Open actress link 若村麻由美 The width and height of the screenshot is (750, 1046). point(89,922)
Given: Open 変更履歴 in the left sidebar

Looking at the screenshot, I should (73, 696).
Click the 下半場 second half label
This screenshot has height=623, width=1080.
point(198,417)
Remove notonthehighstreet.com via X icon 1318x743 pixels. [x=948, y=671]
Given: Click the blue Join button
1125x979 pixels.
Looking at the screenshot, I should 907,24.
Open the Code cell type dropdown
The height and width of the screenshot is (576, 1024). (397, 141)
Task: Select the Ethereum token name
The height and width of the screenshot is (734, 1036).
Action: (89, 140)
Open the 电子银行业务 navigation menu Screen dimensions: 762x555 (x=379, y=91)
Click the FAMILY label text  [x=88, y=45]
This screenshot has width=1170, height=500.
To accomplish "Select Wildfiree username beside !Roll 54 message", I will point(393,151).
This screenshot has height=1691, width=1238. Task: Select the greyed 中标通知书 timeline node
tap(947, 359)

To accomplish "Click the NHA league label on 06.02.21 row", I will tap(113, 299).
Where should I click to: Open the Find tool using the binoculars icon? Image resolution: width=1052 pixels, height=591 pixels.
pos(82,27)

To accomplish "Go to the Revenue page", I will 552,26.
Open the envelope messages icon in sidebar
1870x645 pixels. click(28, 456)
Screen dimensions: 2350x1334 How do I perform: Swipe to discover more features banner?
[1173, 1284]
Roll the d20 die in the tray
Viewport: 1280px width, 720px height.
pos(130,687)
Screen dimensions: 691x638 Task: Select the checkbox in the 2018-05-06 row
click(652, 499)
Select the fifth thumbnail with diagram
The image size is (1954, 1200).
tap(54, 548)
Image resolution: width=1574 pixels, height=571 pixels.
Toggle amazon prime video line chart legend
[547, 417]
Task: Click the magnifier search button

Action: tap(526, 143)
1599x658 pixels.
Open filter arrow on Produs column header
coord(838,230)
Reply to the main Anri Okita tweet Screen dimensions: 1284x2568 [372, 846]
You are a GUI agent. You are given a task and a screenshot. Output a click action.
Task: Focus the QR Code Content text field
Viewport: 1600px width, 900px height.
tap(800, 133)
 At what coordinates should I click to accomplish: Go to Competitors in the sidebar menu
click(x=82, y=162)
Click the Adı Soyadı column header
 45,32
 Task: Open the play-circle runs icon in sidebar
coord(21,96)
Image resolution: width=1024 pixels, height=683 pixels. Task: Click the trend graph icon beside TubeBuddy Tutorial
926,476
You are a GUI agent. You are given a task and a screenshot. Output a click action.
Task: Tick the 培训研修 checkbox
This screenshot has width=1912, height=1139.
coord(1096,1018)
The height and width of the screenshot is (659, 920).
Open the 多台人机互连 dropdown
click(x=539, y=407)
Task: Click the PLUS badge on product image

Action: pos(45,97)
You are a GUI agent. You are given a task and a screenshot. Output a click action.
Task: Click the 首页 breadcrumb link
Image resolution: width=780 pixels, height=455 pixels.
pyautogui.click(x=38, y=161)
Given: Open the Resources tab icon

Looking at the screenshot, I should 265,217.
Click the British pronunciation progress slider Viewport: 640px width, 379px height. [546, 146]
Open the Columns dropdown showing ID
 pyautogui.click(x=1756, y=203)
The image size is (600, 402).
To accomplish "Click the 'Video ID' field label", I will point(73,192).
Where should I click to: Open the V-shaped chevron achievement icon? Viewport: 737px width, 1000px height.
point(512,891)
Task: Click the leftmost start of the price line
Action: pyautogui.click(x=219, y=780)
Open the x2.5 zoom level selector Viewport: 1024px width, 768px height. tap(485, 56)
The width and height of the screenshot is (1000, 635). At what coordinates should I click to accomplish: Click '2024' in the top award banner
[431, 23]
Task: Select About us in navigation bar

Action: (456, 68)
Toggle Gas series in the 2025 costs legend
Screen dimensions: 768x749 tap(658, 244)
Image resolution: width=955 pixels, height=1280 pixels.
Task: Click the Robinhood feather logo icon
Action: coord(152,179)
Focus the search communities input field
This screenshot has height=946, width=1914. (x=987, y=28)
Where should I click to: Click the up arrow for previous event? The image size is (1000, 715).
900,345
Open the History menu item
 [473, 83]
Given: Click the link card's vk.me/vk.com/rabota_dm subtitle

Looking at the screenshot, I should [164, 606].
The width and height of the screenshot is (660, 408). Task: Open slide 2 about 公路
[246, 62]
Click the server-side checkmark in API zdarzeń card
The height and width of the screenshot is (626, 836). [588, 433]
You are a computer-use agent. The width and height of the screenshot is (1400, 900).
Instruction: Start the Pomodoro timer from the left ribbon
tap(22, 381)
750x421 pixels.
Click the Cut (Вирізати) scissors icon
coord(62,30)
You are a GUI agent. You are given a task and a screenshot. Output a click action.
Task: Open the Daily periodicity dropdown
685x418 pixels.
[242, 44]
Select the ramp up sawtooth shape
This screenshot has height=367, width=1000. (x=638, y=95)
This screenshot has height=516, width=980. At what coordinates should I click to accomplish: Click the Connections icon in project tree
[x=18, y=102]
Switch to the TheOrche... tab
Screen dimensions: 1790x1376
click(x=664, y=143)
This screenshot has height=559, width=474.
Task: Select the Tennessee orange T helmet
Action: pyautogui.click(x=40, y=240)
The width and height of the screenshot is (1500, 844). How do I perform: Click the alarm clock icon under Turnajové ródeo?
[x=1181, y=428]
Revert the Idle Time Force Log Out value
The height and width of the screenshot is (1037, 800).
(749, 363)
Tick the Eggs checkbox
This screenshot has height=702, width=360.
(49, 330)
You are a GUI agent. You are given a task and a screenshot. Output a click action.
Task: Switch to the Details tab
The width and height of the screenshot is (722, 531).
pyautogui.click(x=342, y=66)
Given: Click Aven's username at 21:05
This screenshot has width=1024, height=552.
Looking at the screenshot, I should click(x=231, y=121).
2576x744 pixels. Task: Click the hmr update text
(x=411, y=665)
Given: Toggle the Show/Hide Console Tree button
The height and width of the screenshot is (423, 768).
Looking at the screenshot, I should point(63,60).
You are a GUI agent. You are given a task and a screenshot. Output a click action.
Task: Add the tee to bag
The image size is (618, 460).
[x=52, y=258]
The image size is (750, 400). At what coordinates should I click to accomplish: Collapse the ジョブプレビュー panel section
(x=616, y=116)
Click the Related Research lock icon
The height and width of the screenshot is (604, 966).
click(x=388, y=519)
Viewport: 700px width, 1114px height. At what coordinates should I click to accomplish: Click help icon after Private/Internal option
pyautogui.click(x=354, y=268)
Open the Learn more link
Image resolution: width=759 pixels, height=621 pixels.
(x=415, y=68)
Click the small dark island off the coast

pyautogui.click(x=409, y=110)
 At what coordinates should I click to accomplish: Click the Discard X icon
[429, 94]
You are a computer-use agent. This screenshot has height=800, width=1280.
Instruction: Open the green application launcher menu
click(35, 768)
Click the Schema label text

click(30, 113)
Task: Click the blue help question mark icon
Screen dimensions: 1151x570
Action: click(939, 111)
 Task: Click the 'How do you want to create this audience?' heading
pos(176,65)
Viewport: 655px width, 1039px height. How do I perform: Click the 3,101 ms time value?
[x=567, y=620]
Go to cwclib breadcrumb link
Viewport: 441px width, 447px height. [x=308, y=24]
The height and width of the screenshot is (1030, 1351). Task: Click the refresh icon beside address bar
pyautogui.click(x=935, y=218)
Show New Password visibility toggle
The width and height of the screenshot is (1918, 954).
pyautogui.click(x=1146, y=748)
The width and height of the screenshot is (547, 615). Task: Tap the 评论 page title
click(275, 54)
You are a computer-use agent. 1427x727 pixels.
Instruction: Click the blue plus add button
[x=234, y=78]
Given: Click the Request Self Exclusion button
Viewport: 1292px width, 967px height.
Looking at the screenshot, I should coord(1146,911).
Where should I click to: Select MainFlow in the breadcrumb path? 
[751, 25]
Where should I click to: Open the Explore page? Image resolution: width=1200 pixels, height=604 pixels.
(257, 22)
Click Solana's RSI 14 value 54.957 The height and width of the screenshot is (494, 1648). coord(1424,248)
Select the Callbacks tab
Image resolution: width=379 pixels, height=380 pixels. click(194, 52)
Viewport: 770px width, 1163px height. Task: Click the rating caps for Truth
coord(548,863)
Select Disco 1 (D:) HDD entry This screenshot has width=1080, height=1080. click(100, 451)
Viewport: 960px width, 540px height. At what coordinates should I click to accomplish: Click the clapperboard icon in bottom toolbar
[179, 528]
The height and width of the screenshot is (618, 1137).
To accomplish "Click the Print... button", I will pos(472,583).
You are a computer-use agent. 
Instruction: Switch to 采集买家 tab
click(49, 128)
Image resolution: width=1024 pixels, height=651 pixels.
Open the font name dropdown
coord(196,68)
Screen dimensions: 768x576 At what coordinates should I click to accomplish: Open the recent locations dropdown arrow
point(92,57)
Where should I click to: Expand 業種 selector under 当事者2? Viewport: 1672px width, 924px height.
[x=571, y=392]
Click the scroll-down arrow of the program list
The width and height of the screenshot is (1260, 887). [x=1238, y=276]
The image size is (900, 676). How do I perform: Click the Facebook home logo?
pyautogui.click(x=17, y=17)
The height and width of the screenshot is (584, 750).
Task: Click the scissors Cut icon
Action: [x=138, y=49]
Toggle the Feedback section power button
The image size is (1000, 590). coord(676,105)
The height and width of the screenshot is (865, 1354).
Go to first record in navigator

···

:: WHAT IS EXPECTED ::
Lines from the start of the material above through the line containing "Click the 下半場 second half label" are to be duplicated exactly, and only those.

:: TASK SOLUTION ::
Open actress link 若村麻由美 The width and height of the screenshot is (750, 1046). point(89,922)
Given: Open 変更履歴 in the left sidebar

Looking at the screenshot, I should (73, 696).
Click the 下半場 second half label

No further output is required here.